Gregor Venko, no personal coward, stepped out from behind the limousine. He was wearing another beautiful long cashmere coat, this one the colour of a field of summer corn, over a double-breasted suit that was well cut enough to almost conceal his expansive gut. He advanced as far as the front wing of the Merc, then stopped and gestured impatiently to someone still behind the car.
Sideburns, the bodyguard whose knee I’d kicked out from under him, appeared then, propelling a young girl in front. I recognised Heidi Krauss from the photographs Elsa had displayed.
She seemed to be in a better physical condition than Ivan perhaps, but I wouldn’t like to vouch for her mental state. Her eyes showed a mind well past being terrified and into a shock so deep it was almost catatonic. She was shuffling like a convict who’s been too long in leg irons, stumbling over her own feet. If it came to making a run for it, I calculated, we were probably going to have to carry her.
“So,” Gregor called across the distance between us. “We make the exchange without further – unpleasantness, yes?”
“Yes,” Sean agreed. “Two men only. We meet in the middle.”

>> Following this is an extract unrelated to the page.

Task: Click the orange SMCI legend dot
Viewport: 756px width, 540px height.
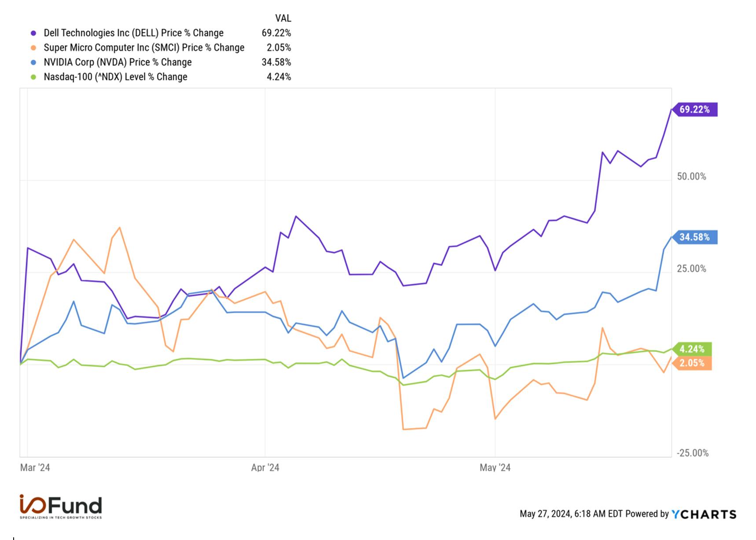Action: (33, 47)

Gregor nodded slowly, but was unwilling to surrender complete control by accepting the suggestion without his own stipulations.
As Hofmann went to walk out with Sean, Gregor stopped them. “Wait!” He pointed at Sean, eyes narrowed. “I don’t know you. I don’t trust you,” he said. He waved in my direction, the light flashing from the diamonds on the Rolex at his wrist. “Miss Fox can bring Ivan. Just her and the German. She gave me her word.”
I cursed under my breath and edged out from behind the car. Aware of the eyes watching me, I took over Sean’s grip on Ivan’s collar. The boy curled his lip at me. I smiled sweetly back at him and jammed the Lucznik into his ribs.
“You don’t have to do this, Charlie,” Sean muttered in my ear, scowling. “There’s no way he’ll refuse to make the swap because of it.”
“No, I’ll do it,” I said, sounding more confident than I felt. “And he’s right. I did give him my word.”
With Hofmann alongside me, we moved forwards. Every step seemed to make us more exposed, more vulnerable. The parking area had grown in size until it was a very long way to the middle. Opposite us, Sideburns and the other bodyguard I remembered from Gilby’s study shifted carefully to meet us, shoving Heidi before them.
I was watching Sideburns’s face carefully. The look on it was sly and I knew he was itching for a chance of revenge for the humiliation he’d suffered at my hands. I kept my eyes locked on his, waiting for the first indication that he was planning to double-cross us, despite his boss’s wishes.
It just so happened, therefore, that I was watching at the precise moment that the right-hand side of his face exploded in a welter of bone shards and brain, and the high-pressure spray of viscous, scarlet blood.